▶ [INSTRUCTIONS TO FOLLOW]
Wherever a line in the records contains the word "computer", return that line.

[Start of Attachment]

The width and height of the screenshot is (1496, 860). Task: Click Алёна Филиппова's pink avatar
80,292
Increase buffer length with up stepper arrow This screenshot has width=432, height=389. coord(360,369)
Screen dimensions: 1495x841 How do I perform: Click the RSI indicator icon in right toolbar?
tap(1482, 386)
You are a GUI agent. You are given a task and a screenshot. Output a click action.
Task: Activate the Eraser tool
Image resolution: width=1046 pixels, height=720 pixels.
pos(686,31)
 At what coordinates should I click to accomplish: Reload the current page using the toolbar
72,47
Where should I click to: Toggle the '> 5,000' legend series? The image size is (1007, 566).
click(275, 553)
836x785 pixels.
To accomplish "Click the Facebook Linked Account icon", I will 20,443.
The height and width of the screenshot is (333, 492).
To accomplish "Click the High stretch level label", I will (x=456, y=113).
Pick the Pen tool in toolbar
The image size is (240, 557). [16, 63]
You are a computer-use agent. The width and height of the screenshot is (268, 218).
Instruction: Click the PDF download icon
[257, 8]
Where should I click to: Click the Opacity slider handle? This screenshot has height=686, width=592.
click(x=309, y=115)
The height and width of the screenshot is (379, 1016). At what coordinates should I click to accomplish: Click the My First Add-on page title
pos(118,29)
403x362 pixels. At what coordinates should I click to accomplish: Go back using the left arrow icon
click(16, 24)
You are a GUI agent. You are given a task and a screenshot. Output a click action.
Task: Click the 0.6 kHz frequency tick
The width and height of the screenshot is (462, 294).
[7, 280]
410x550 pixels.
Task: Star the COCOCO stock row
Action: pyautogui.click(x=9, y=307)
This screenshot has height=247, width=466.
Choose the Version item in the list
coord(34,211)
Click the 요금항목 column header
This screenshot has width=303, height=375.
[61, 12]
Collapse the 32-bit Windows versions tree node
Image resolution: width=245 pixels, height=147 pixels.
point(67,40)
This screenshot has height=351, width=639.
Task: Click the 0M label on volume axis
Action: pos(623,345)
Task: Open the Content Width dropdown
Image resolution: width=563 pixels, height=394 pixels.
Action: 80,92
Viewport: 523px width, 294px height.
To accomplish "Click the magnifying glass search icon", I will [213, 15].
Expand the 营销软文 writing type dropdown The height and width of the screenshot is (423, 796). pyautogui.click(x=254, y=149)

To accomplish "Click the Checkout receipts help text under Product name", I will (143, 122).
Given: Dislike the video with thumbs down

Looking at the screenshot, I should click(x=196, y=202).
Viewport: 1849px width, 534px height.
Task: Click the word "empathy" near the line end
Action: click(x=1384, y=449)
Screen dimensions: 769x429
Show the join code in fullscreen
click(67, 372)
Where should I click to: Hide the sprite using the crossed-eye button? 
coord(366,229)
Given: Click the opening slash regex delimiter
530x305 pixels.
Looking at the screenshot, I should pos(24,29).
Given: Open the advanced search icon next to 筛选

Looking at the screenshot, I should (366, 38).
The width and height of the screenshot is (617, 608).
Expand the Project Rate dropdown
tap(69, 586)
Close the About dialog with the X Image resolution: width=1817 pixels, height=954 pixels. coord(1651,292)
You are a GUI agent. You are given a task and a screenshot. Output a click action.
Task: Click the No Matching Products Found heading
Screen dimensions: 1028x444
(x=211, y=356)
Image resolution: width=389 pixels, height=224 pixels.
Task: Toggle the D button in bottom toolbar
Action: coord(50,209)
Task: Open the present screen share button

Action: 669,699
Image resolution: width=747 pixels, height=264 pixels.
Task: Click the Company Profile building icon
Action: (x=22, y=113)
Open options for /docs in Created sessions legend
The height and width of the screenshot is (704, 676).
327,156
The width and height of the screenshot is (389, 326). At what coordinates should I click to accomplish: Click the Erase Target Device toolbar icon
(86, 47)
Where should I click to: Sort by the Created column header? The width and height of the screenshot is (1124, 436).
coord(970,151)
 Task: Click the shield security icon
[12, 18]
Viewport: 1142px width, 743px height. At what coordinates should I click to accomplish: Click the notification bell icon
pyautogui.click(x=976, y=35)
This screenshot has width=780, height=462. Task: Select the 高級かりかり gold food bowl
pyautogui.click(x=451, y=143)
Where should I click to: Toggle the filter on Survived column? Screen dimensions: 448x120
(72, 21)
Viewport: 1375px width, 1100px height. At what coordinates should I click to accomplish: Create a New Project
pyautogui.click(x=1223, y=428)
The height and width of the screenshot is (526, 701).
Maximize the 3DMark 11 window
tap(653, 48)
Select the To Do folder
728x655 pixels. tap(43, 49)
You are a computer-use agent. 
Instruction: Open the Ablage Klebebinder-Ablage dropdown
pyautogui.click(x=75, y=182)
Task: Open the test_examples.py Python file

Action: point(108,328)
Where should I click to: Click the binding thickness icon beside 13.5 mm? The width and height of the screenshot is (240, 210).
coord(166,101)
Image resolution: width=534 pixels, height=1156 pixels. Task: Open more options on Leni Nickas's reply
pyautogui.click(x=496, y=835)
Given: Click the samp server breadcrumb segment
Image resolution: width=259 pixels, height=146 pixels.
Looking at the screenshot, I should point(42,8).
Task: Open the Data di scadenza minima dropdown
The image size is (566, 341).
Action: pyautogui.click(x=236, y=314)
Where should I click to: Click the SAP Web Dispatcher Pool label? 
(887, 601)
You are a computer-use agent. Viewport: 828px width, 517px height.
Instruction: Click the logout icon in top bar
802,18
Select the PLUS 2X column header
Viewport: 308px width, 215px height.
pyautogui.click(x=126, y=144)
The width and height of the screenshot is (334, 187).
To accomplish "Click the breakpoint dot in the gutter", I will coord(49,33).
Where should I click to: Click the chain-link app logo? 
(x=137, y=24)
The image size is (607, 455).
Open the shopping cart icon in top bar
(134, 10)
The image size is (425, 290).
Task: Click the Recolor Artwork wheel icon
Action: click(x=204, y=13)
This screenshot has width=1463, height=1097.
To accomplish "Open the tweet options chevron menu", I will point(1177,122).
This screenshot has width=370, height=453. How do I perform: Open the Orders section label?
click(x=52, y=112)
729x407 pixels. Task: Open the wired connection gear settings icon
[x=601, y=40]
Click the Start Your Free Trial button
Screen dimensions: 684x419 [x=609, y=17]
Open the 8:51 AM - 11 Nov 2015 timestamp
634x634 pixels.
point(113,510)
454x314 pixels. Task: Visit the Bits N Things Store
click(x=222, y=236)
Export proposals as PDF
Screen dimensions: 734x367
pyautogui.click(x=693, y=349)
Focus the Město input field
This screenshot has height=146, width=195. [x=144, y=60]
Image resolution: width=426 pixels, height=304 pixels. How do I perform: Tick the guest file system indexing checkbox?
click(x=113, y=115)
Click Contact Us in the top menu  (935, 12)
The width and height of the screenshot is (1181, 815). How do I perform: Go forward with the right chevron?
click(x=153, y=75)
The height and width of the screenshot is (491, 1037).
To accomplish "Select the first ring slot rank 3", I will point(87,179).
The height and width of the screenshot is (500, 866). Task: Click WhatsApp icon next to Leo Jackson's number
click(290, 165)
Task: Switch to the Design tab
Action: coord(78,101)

[End of Attachment]

▶ [RESULT]
You are a computer-use agent. The width and height of the screenshot is (268, 218).
You are a computer-use agent. 
You are a computer-use agent. Viewport: 828px width, 517px height.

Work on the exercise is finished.